Sebelumnya, tahap III juga diterbitkan awal tahun ini dengan nilai total Rp2,91 triliun.
Surat utang itu memperoleh peringkat AA+ dari Fitch Ratings Indonesia. Obligasi dengan peringkat AA adalah obligasi yang dinilai cukup baik dengan risiko gagal bayar yang relatif kecil.
Selama pandemi masih berlangsung, kebijakan bekerja dan belajar dari rumah kemungkinan bakal tetap berlanjut. Hal ini bakal terus meningkatkan konsumsi data internet sehingga mendorong perusahaan telekomunikasi untuk meningkatkan kapasitas mereka.
Caranya adalah dengan lebih banyak memesan kolokasi di perusahaan menara. Dengan demikian, emiten menara seperti TBIG berpotensi mendapatkan lebih banyak penyewa tahun ini sehingga mendorong kinerjanya lebih tinggi lagi.
Di sisi lain, sejumlah perusahaan telekomunikasi, seperti PT XL Axiata Tbk. (EXCL) dan PT Indosat Ooredoo Tbk. (ISAT), justru kian rajin untuk menjual menara mereka akan dapat fokus pada layanan telekomunikasi ketimbang infrastrukturnya.
Alhasil, mereka bakal lebih banyak menyewa jasa menara telekomunikasi dari pihak ketiga ketimbang mengurusnya sendiri. Hal ini bakal makin menguntungkan bagi emiten menara seperti TBIG.
ISAT sendiri ingin menjual 4.000 menaranya tahun ini dan TBIG turut menyatakan minat untuk membelinya.
Pesaing TBIG antara lain adalah PT Sarana Menara Nusantara Tbk. (TOWR) yang kini memiliki sekitar 21.300 menara, serta anak usaha PT Telkom Indonesia Tbk. (TLKM) yakni Mitratel yang memiliki sekitar 22.000 menara.
Sementara itu, TLKM dan PT Smartfren Telecom Tbk. (FREN) telah memenangkan lelang spektrum 5G pertama, yang tentu akan mendorong mereka untuk lebih banyak menyewa menara. TBIG tentu akan menjadi salah satu mitra yang disasar.

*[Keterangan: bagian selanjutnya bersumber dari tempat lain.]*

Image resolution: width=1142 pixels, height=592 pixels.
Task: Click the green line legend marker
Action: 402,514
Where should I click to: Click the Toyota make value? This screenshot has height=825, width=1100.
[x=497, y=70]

Hanya saja, tantangan yang membayangi bisnis TBIG adalah jika persaingan perang harga terus terjadi di kalangan emiten telekomunikasi yang berujung pada penawaran harga sewa menara yang lebih rendah.

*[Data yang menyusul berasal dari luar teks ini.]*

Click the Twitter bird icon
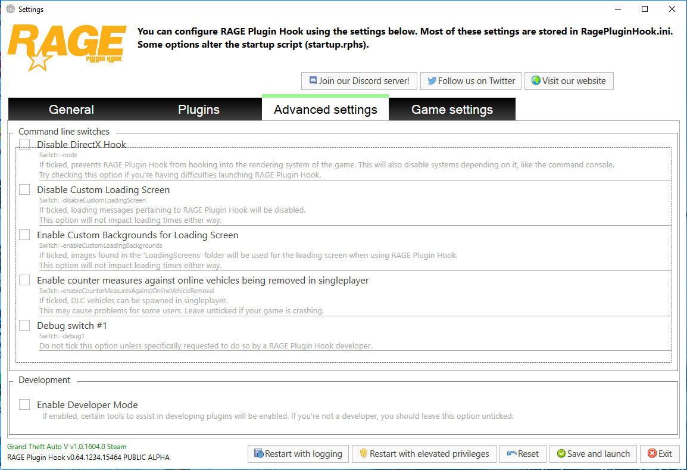687x470 pixels. (x=432, y=81)
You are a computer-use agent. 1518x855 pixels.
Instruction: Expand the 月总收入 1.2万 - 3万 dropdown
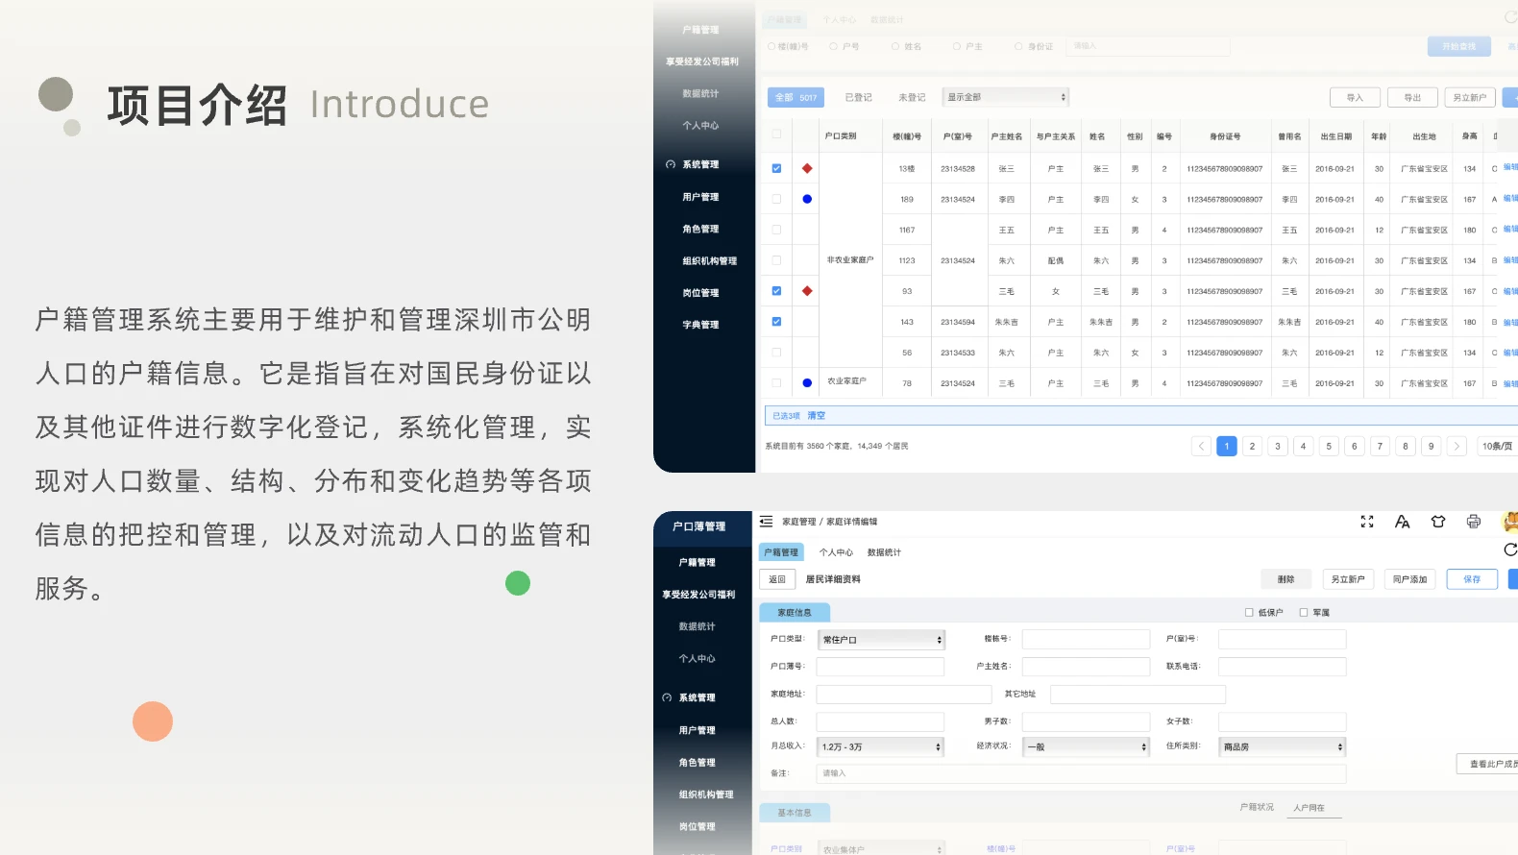[x=881, y=746]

TBIG sendiri kini berfokus pada meningkatkan rasio penyewaan menaranya ketimbang semata-mata menambah jumlah menara. Strategi itu bakal lebih mengefisienkan beban usaha perusahaan. Namun, jika tarif sewa turun, tentu akan kurang menguntungkan bagi TBIG.

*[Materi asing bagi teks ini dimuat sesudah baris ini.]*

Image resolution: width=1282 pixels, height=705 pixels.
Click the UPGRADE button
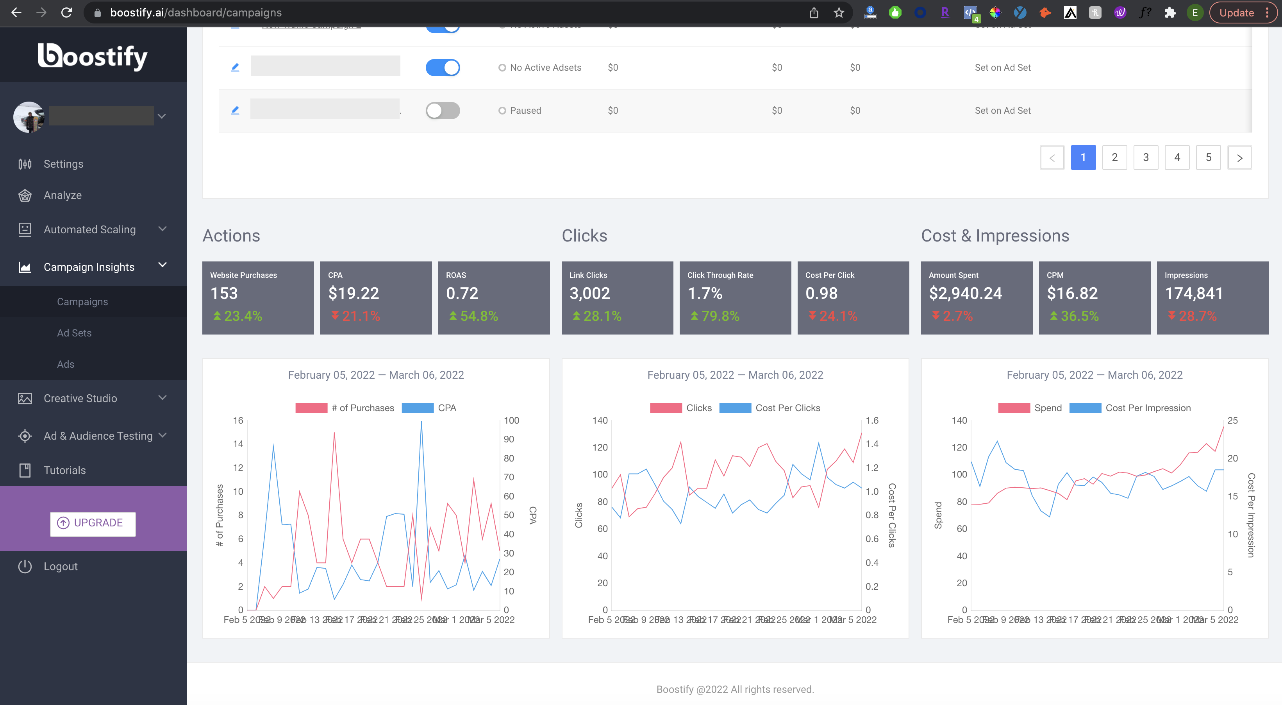pyautogui.click(x=93, y=523)
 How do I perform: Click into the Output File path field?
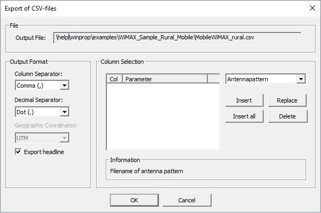point(177,38)
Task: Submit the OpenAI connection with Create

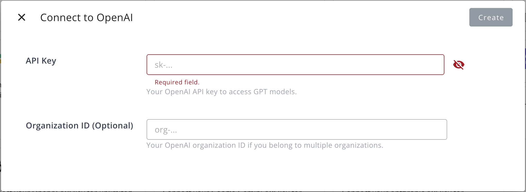Action: 491,17
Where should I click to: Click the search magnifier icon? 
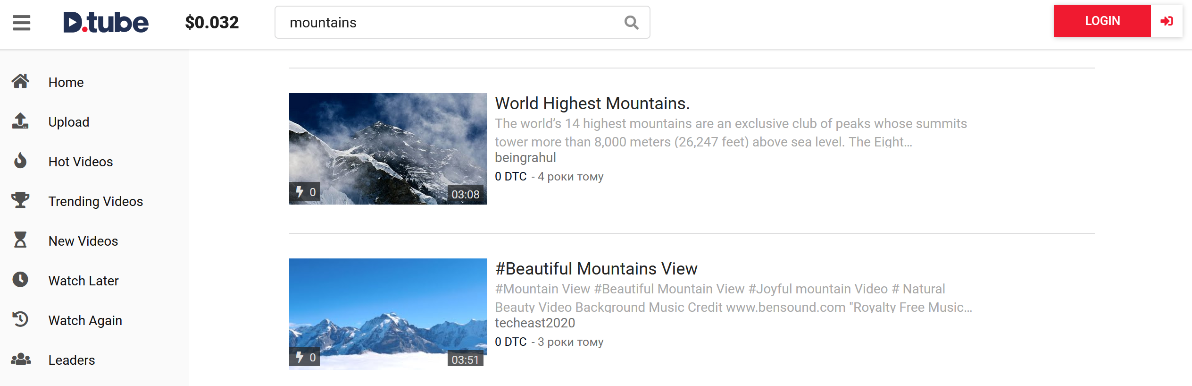(x=631, y=23)
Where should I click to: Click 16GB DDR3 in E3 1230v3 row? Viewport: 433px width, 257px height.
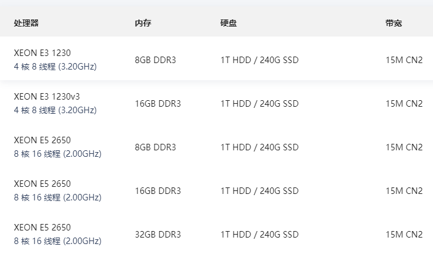tap(158, 104)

Hal yang pasti, bisnis telekomunikasi kini memasuki babak baru yang lebih cerah berkat pandemi. Adopsi gaya hidup digital kini lebih masif sehingga mendorong peningkatan kebutuhan layanan yang makin besar di masa mendatang. Seiring dengan itu, prospek di bisnis menara telekomunikasi pun makin menjanjikan.